United States

Canadian Revenue Agency issues statement on US partnership taxation

INSIGHT ARTICLE  | 

In a recent non-binding statement, representatives from the Canadian Revenue Agency (CRA) said that they will now prospectively employ an approach called ‘administrative grandfathering’ regarding the treatment of Florida and Delaware Limited Liability Partnerships (LLPs) and Limited Liability Limited Partnerships (LLLPs) for Canadian tax purposes.  While the statement limited its discussion to Florida and Delaware, the CRA policy is expected to have a broader impact on all U.S. LLPs and LLLPs.

Previously the CRA had announced it would consider all Florida and Delaware LLPs and LLLPs corporations for Canadian income tax purposes, a position that has not changed.  However, after analyzing the complexities associated with requiring such entities to transition from partnership to corporate filings, the CRA has decided against it.  Instead, the CRA officials have announced that they will apply rule prospectively through administrative grandfathering to certain Florida and Delaware LLPs and LLLPs. 

Under administrative grandfathering, a Florida or Delaware LLP or LLLP formed prior to April 26, 2017 will be accepted as a partnership for Canadian tax purposes for all prior and future years.  In order for a Florida or Delaware LLP or LLLP to qualify for administrative grandfathering the entity must meet the following conditions:

  • One or more members of the entity, or the entity itself, may not take an inconsistent position from one tax year to another, or within the same tax year, as to partnership or corporate status;
  • There must not be significant change in the membership or activities of the entity; and
  • The entity must not be used to facilitate abusive tax avoidance.

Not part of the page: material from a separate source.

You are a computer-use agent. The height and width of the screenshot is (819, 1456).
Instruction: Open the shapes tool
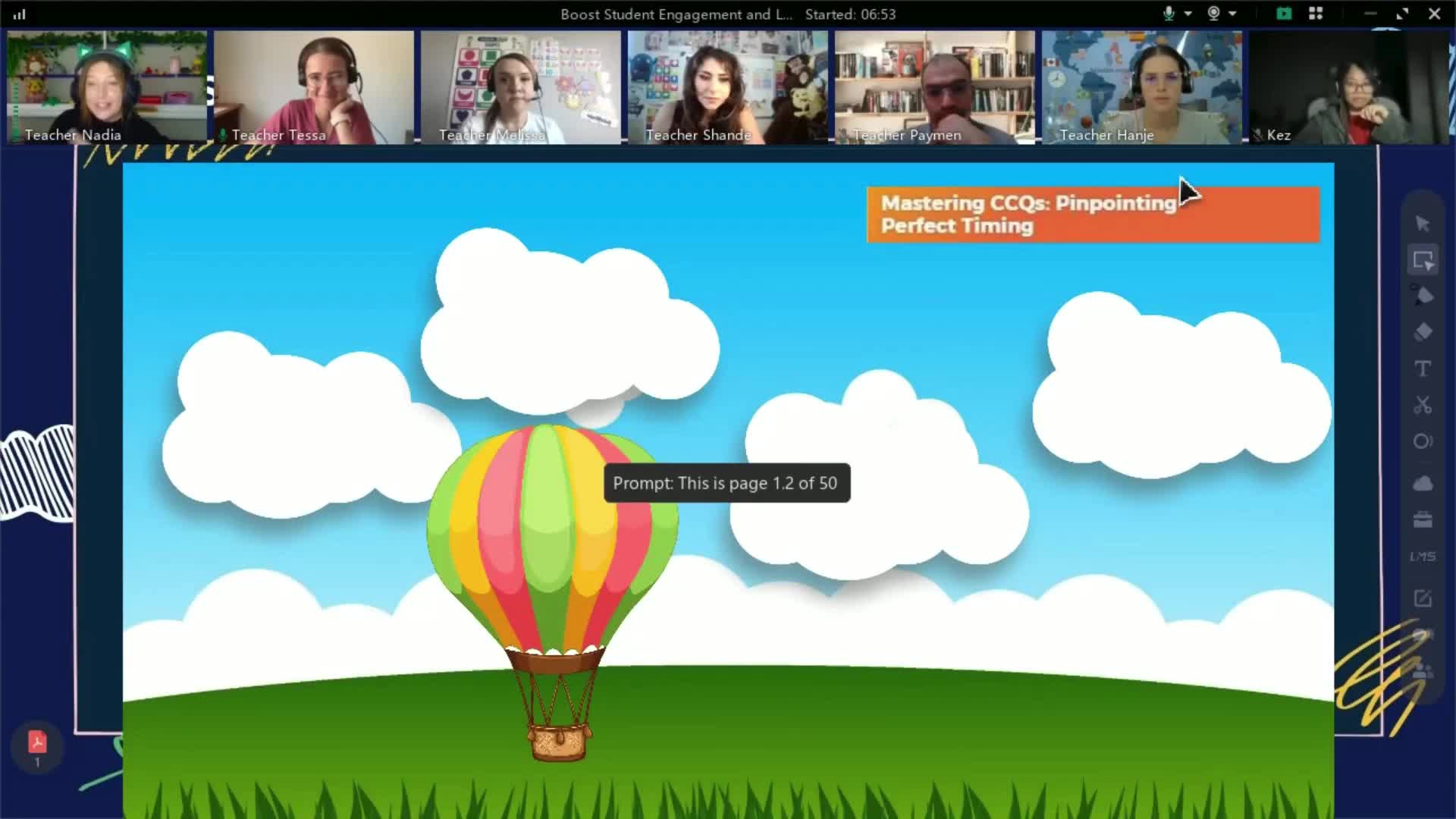[1423, 441]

Florida and Delaware LLPs and LLLPs formed after April 26, 2017 will be treated as corporations by the CRA, and those that have consistently filed as corporations in prior years will be allowed to continue to file on that basis.

While this statement does not alter the CRA’s position that Florida and Delaware LLPs and LLLPs are corporations for Canadian tax purposes, it does provide some options for existing entities previously facing a transition from partnership to corporate filings.

Here are four situations where this news may be relevant:

Entities taking a pass-through position without currently reporting a permanent establishment (PE)

  • Entities taking a pass-through position without currently reporting a PE can now rely on the guidance that they are corporations for Canadian tax proposes in order to shield their partners from potential tax filing and liability risk
  • Entities choosing to pursue this position will need to revise all prior year partnership returns to corporate returns in order to maintain consistency

Entities that have a PE and would like corporate status

  • Entities with a PE that would like corporate status can now enjoy the benefit of streamlined reporting and compliance in Canada
  • Under this approach the entity, not the partners, will be responsible for filing and paying tax in Canada.  In addition, because these entities are still partnerships in the U.S., taxes paid will still flow through for U.S. foreign tax credit purposes
  • However, prior year returns will need to be amended to reflect corporate status

Entities filing as a partnership that would like to continue to do so

  • Under the administrative grandfathering approach described above, entities filing as a partnership will be able to continue to file as a partnership
  • Entities choosing to pursue this option will need to make sure they meet all applicable CRA requirements set forth above in order to qualify for administrative grandfathering
  • This may be the simplest approach provided no significant changes among the partners or in partnership activity occurs

New Florida and Delaware LLPs and LLLPs

  • Florida and Delaware LLPs and LLLPs formed after April 26, 2017 will be treated as corporations
  • These entities must file Canadian tax returns in order to claim any treaty PE benefits

It is worth noting that this statement by CRA representatives has no impact on the treatment of Florida and Delaware LLPs and LLLPs from a U.S. tax perspective, so these entities are still treated as partnerships in the United States. 

In addition to providing insight into the CRA’s approach to the taxation of Florida and Delaware LLPs and LLLPs, this statement also raises potential questions about how income earned by these hybrid entities will be treated moving forward under the U.S./Canada bilateral tax treaty.  It is not clear for example whether these entities will qualify for treaty benefits.

Taxpayers operating in Canada with entities organized as LLPs or LLLPs, especially those in Florida or Delaware, should pay particular attention to this statement by the CRA.  Although non-binding, it provides an important insight into the CRA’s current approach regarding these entities.  Taxpayers should decide how they wish to proceed going forward, in particular they should decide if they wish to change their existing filing positions or maintain them.